Le 9 mars 2021 à 13:01, Jacques Melot <jacques.melot@xxxxxxxxx> a écrit :

[J. M.]   Il n'y eut là que des tentatives pour imposer ce qui en fait coulait de source, mais qui n'avait pas été perçu comme tel. Ceux qui se sont livrés à cette masculinisation se sont efforcés de faire partager leur état d'esprit et d'imposer leur idéologie, croyant trouver dans la langue un bon support pour y parvenir. Ce faisant, il n'ont fait qu'enfoncer des portes ouvertes, illustrant par là-même leur ignorance de certains aspects du fonctionnement de la langue française et, plus généralement, d'une langue humaine, quelle qu'elle soit.

 
Le mouvement (aux XVIe-XVIIe siècles) n'a nullement été celui d'une masculinisation, mais celui d'une « grammatisation », comme le relève André Chervel. Il s'agit donc uniquement d'une formalisation, d'une régularisation et d'une structuration, c'est-à-dire d'une mise en système. Ce besoin était largement partagé dans la société lettrée de l'époque, c'est-à-dire les 2 à 3 % de la population qui écrivaient (parfois) en français, hommes ET femmes (qui ont également beaucoup participé à ce mouvement).
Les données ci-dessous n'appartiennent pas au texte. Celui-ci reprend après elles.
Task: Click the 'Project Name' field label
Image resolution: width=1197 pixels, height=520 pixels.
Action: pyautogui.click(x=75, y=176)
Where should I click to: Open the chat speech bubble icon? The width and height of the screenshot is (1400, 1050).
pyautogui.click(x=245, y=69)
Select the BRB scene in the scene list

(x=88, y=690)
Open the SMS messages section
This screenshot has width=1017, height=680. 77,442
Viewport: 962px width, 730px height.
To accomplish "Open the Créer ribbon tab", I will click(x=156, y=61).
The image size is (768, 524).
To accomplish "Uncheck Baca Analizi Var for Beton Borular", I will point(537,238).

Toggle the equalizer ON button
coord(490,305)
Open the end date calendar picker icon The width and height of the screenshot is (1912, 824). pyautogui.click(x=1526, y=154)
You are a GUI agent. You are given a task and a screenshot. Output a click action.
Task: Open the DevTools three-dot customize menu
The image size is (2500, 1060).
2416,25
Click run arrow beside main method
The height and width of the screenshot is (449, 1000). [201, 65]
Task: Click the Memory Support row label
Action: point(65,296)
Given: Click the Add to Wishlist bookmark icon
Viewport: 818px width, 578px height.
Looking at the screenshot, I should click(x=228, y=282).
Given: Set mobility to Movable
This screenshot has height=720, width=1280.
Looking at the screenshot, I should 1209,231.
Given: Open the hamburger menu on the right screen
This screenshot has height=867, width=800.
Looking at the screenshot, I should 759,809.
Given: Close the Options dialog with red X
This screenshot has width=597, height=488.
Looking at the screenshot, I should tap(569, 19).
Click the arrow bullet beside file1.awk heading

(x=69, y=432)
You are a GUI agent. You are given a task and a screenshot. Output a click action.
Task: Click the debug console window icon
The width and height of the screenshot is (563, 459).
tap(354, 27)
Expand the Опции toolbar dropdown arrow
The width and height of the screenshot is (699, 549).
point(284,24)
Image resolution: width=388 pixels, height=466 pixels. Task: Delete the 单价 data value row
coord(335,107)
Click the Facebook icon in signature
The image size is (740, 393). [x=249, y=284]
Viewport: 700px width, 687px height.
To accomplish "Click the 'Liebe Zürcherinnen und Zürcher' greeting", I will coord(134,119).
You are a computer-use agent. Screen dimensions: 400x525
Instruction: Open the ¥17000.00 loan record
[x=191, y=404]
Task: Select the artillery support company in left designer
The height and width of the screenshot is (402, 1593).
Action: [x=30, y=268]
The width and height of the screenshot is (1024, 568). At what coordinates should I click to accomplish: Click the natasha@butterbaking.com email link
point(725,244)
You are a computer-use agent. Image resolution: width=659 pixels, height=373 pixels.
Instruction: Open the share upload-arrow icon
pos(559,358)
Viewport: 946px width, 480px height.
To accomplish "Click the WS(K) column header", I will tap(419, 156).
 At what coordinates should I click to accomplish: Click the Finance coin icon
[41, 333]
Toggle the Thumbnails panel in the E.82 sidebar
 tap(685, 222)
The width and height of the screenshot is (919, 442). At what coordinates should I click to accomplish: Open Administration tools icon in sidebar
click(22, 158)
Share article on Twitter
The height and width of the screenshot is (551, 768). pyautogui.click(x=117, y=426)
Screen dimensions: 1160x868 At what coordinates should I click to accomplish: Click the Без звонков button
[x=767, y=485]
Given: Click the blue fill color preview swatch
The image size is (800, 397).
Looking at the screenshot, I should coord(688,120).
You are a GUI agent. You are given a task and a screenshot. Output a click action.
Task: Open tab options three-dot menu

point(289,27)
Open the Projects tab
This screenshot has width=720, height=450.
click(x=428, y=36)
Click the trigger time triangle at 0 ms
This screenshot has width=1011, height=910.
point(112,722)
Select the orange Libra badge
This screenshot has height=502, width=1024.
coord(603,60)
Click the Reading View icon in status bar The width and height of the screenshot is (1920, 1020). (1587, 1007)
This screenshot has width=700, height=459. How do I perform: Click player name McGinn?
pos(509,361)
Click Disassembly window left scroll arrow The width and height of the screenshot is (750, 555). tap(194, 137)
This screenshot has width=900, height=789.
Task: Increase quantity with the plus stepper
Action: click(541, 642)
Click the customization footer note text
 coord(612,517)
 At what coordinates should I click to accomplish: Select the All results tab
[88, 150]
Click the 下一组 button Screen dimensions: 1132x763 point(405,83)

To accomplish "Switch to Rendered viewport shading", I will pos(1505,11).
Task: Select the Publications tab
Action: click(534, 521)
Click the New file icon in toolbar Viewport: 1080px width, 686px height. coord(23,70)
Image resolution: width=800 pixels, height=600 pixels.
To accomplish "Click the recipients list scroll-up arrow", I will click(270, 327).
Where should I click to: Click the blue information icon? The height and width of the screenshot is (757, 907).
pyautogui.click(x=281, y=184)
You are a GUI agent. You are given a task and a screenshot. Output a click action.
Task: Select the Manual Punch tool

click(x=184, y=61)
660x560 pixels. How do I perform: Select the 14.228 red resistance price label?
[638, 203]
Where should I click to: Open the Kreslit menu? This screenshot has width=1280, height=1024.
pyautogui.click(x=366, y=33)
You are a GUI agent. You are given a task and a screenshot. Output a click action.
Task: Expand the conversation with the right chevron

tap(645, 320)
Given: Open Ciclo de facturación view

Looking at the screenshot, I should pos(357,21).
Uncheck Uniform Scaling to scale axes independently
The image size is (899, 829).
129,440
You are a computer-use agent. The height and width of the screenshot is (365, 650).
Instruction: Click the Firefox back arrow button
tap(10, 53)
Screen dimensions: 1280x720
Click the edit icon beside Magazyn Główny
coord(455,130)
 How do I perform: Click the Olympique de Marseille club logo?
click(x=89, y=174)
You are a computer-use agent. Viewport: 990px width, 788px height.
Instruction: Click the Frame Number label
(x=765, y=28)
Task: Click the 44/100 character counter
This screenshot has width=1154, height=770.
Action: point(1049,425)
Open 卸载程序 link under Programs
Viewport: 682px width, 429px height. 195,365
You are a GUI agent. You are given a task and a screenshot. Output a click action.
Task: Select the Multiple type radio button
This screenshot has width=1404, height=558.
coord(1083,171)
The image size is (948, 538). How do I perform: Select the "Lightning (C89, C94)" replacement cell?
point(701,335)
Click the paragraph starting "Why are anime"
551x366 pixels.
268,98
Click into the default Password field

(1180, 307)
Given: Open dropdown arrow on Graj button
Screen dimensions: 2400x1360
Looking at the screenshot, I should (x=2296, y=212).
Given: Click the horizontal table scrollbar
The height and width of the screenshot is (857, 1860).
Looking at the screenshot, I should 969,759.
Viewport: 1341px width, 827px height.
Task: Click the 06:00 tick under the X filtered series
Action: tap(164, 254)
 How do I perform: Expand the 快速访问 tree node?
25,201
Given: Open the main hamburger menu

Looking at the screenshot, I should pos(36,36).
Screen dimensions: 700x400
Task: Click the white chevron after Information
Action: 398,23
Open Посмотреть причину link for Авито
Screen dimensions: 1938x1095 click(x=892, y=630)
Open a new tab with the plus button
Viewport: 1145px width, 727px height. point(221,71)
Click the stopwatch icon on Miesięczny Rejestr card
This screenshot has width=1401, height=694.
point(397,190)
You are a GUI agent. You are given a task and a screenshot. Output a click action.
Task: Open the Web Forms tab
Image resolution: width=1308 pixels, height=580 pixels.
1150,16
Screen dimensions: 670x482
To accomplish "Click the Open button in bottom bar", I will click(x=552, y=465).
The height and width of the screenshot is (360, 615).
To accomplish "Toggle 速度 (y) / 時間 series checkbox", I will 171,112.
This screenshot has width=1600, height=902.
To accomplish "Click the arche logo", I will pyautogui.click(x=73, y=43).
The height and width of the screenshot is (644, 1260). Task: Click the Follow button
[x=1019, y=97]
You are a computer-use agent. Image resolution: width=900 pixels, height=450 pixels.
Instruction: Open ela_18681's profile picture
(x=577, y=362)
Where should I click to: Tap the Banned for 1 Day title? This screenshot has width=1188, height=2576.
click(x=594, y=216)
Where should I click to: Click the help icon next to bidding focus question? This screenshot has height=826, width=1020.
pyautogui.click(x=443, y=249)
Lorsqu'il s'est agi de faire des choix, le masculin, forme non marquée et donc apte à représenter les deux (ou aucun) genres, occupait déjà une place complètement centrale dans le système (non systématisé) de l'ancien et du moyen français : l'infinitif du verbe est masculin, toute la partie « adjectivale » des formes verbales qui font appel au participe est masculine (j'ai fait, j'ai vu), toutes les parties du discours sont masculines (le pour, le haut, le moi, le qu'en-dira-t-on, etc.), le pronom impersonnel est masculin (il faut, il pleut, il y a), ainsi que plein d'autres pronoms (c'est beau, tout est terminé, qui est venu ?, etc.). Il n'y a donc absolument rien de surprenant (ni d'idéologiquement marqué) à ce que les « proto »-grammairiens de l'époque aient choisi, en cas de solutions diverses et également acceptables, celle qui faisait la part belle au genre de base, au genre central que le masculin était dans la langue.
 
Quant au « genre le plus noble », il s'agit également d'une relecture a postériori. En effet, cette « distinction » ne se cantonnait pas au couple masculin-féminin et l'on parlait également d'une plus grande noblesse du substantif par rapport à l'adjectif ou d'une plus grande noblesse de la 1re personne sur la 2e et de la 2e sur la 3e, détails que les tenants de la relecture idéologique de l'histoire de notre langue omettent soigneusement de mentionner.